++++ Provided text ++++
# Saint Clairsville, OH Wit 6 months B & t-baby boy



## staxi2 (Oct 18, 2007)

I am unsure if this is a kill shelter,read the site info,but if this is a safe shelter please move.
http://www.petfinder.com/petnote/displaypet.cgi?petid=14700084
My Contact Info
Belmont County Animal Shelter
Saint Clairsville, OH
740-695-4708
More About Wit
.Hey there. My name is Wit. I am a 6 month old German Shepherd who was brought to the shelter by my former family. They decided I was too active and instead of training me, they brought me here. I am a wonderful guy who is very friendly and sweet. I love to be taken for walks and I love to have my belly rubbed. You will never be lonely if you add me to your family because I will always be there to keep you company. Come see me at the shelter or contact them about me. The shelter is open 7 days a week. Daily hours are 10-3, M/W hours are 10-6. Out of state adoptions are welcomed. Adoption applications are available on line at http://www.bcarl.org. Woof. Wit is up-to-date with routine shots.
++++
Carry on the forum thread about Wit, the German Shepherd at the Belmont County Animal Shelter, beginning right after its final sentence.
++++ Data provided ++++
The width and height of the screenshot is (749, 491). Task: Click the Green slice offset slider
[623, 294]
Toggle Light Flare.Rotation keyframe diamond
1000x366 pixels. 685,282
++++
Response below.
**Beautiful little boy,with ears up,someone please post picture,thanks.


----------



## Renoman (Apr 10, 2009)

*Re: Saint Clairsville, OH Wit 6 months B & t-baby boy*

Oh, he's too cute!!!!!!!!!!!!!!


----------



## staxi2 (Oct 18, 2007)

*Re: Saint Clairsville, OH Wit 6 months B & t-baby boy*

I am unable to post picture,but he is a doll!!!!!!!!!


----------



## brt (Sep 16, 2008)

*Re: Saint Clairsville, OH Wit 6 months B & t-baby boy*

Cute little guy.


----------



## staxi2 (Oct 18, 2007)

*Re: Saint Clairsville, OH Wit 6 months B & t-baby boy*

Thank you for posting picture.


----------



## Karin (Jan 4, 2008)

*Re: Saint Clairsville, OH Wit 6 months B & t-baby boy*

Wow! He's beautiful!!!







I love his markings and "eyeliner"!


----------



## clfike (Mar 20, 2009)

*Re: Saint Clairsville, OH Wit 6 months B & t-baby boy*

I luvva luvva him. If he was local, I'd grab him up in a second.


----------



## LadyHawk (Jan 19, 2005)

*Re: Saint Clairsville, OH Wit 6 months B & t-baby boy*

we can get him to you......


----------



## djmcmullan (Jan 28, 2008)

*Re: Saint Clairsville, OH Wit 6 months B & t-baby boy*

Handsome and sweet looking boy!


----------



## staxi2 (Oct 18, 2007)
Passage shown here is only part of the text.